Start of DATA PROVIDED
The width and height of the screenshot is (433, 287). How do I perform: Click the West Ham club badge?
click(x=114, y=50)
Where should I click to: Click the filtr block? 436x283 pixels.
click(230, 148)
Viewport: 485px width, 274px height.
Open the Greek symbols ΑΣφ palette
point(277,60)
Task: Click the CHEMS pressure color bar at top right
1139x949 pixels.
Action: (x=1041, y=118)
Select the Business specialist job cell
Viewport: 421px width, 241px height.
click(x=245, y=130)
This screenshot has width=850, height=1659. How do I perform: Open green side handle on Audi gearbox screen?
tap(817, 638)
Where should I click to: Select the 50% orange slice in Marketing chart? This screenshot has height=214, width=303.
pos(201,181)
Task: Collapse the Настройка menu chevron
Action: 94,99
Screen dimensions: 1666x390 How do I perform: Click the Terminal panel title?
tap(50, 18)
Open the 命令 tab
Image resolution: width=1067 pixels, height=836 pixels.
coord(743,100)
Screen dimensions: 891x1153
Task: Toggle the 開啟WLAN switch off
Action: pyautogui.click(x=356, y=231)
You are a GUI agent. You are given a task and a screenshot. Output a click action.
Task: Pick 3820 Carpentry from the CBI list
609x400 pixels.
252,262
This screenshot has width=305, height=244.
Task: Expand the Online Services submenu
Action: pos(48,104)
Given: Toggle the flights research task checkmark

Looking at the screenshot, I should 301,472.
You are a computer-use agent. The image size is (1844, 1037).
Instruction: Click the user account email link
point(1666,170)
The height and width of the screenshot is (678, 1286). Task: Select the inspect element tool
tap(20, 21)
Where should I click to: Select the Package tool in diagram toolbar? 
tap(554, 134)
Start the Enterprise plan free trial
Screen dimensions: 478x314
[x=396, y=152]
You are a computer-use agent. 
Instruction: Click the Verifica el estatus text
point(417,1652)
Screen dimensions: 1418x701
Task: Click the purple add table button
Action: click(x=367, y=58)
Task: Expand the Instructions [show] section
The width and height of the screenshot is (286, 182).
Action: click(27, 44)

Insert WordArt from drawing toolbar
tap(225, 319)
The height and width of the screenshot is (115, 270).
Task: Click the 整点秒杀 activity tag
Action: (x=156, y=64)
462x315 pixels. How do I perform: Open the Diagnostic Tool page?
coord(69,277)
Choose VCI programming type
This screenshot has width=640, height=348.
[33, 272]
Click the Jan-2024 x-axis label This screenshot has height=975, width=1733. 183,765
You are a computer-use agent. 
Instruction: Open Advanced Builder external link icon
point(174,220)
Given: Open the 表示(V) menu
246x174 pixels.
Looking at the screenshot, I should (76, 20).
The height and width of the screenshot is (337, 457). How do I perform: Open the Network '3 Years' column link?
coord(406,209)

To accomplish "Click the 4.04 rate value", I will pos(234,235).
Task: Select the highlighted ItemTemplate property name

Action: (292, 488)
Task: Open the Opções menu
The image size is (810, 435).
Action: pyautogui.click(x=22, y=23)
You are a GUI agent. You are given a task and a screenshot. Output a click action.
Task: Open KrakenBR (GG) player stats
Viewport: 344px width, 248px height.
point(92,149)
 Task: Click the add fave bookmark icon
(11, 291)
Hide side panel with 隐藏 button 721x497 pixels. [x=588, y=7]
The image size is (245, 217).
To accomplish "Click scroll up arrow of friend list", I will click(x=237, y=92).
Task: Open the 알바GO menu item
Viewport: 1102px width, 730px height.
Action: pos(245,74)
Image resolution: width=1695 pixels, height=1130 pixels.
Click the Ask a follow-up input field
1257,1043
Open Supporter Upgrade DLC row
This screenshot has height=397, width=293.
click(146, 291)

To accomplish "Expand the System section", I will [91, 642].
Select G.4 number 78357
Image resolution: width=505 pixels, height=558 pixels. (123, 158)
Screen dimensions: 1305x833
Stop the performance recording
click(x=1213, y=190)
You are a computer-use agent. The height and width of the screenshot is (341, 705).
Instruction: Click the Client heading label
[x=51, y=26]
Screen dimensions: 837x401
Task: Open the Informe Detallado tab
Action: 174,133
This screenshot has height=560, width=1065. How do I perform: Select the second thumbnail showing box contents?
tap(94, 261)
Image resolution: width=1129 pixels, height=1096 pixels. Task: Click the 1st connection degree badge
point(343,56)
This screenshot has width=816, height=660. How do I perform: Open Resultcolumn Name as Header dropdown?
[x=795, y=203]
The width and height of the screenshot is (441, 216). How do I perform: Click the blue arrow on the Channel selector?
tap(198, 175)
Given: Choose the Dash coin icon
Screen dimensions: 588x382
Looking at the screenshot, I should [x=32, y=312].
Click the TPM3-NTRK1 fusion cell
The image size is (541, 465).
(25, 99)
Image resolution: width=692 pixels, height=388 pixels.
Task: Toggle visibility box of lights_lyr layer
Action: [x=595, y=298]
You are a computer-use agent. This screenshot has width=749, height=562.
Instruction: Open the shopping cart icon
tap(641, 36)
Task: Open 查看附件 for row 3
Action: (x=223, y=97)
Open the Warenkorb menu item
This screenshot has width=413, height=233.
End of DATA PROVIDED
YOUR INSTRUCTIONS - Every line of the listing above is to be set down again without any change.

SOLUTION TO THIS PROBLEM -
The width and height of the screenshot is (433, 287). How do I perform: Click the West Ham club badge?
click(x=114, y=50)
Where should I click to: Click the filtr block? 436x283 pixels.
click(230, 148)
Viewport: 485px width, 274px height.
Open the Greek symbols ΑΣφ palette
point(277,60)
Task: Click the CHEMS pressure color bar at top right
1139x949 pixels.
Action: (x=1041, y=118)
Select the Business specialist job cell
Viewport: 421px width, 241px height.
click(x=245, y=130)
This screenshot has width=850, height=1659. How do I perform: Open green side handle on Audi gearbox screen?
tap(817, 638)
Where should I click to: Select the 50% orange slice in Marketing chart? This screenshot has height=214, width=303.
pos(201,181)
Task: Collapse the Настройка menu chevron
Action: 94,99
Screen dimensions: 1666x390 How do I perform: Click the Terminal panel title?
tap(50, 18)
Open the 命令 tab
Image resolution: width=1067 pixels, height=836 pixels.
coord(743,100)
Screen dimensions: 891x1153
Task: Toggle the 開啟WLAN switch off
Action: pyautogui.click(x=356, y=231)
You are a GUI agent. You are given a task and a screenshot. Output a click action.
Task: Pick 3820 Carpentry from the CBI list
609x400 pixels.
252,262
This screenshot has width=305, height=244.
Task: Expand the Online Services submenu
Action: pos(48,104)
Given: Toggle the flights research task checkmark

Looking at the screenshot, I should 301,472.
You are a computer-use agent. The image size is (1844, 1037).
Instruction: Click the user account email link
point(1666,170)
The height and width of the screenshot is (678, 1286). Task: Select the inspect element tool
tap(20, 21)
Where should I click to: Select the Package tool in diagram toolbar? 
tap(554, 134)
Start the Enterprise plan free trial
Screen dimensions: 478x314
[x=396, y=152]
You are a computer-use agent. 
Instruction: Click the Verifica el estatus text
point(417,1652)
Screen dimensions: 1418x701
Task: Click the purple add table button
Action: click(x=367, y=58)
Task: Expand the Instructions [show] section
The width and height of the screenshot is (286, 182).
Action: click(27, 44)

Insert WordArt from drawing toolbar
tap(225, 319)
The height and width of the screenshot is (115, 270).
Task: Click the 整点秒杀 activity tag
Action: (x=156, y=64)
462x315 pixels. How do I perform: Open the Diagnostic Tool page?
coord(69,277)
Choose VCI programming type
This screenshot has width=640, height=348.
[33, 272]
Click the Jan-2024 x-axis label This screenshot has height=975, width=1733. 183,765
You are a computer-use agent. 
Instruction: Open Advanced Builder external link icon
point(174,220)
Given: Open the 表示(V) menu
246x174 pixels.
Looking at the screenshot, I should (76, 20).
The height and width of the screenshot is (337, 457). How do I perform: Open the Network '3 Years' column link?
coord(406,209)

To accomplish "Click the 4.04 rate value", I will pos(234,235).
Task: Select the highlighted ItemTemplate property name

Action: (292, 488)
Task: Open the Opções menu
The image size is (810, 435).
Action: pyautogui.click(x=22, y=23)
You are a GUI agent. You are given a task and a screenshot. Output a click action.
Task: Open KrakenBR (GG) player stats
Viewport: 344px width, 248px height.
point(92,149)
 Task: Click the add fave bookmark icon
(11, 291)
Hide side panel with 隐藏 button 721x497 pixels. [x=588, y=7]
The image size is (245, 217).
To accomplish "Click scroll up arrow of friend list", I will click(x=237, y=92).
Task: Open the 알바GO menu item
Viewport: 1102px width, 730px height.
Action: pos(245,74)
Image resolution: width=1695 pixels, height=1130 pixels.
Click the Ask a follow-up input field
1257,1043
Open Supporter Upgrade DLC row
This screenshot has height=397, width=293.
click(146, 291)

To accomplish "Expand the System section", I will [91, 642].
Select G.4 number 78357
Image resolution: width=505 pixels, height=558 pixels. (123, 158)
Screen dimensions: 1305x833
Stop the performance recording
click(x=1213, y=190)
You are a computer-use agent. The height and width of the screenshot is (341, 705).
Instruction: Click the Client heading label
[x=51, y=26]
Screen dimensions: 837x401
Task: Open the Informe Detallado tab
Action: 174,133
This screenshot has height=560, width=1065. How do I perform: Select the second thumbnail showing box contents?
tap(94, 261)
Image resolution: width=1129 pixels, height=1096 pixels. Task: Click the 1st connection degree badge
point(343,56)
This screenshot has width=816, height=660. How do I perform: Open Resultcolumn Name as Header dropdown?
[x=795, y=203]
The width and height of the screenshot is (441, 216). How do I perform: Click the blue arrow on the Channel selector?
tap(198, 175)
Given: Choose the Dash coin icon
Screen dimensions: 588x382
Looking at the screenshot, I should [x=32, y=312].
Click the TPM3-NTRK1 fusion cell
The image size is (541, 465).
(25, 99)
Image resolution: width=692 pixels, height=388 pixels.
Task: Toggle visibility box of lights_lyr layer
Action: [x=595, y=298]
You are a computer-use agent. This screenshot has width=749, height=562.
Instruction: Open the shopping cart icon
tap(641, 36)
Task: Open 查看附件 for row 3
Action: (x=223, y=97)
Open the Warenkorb menu item
This screenshot has width=413, height=233.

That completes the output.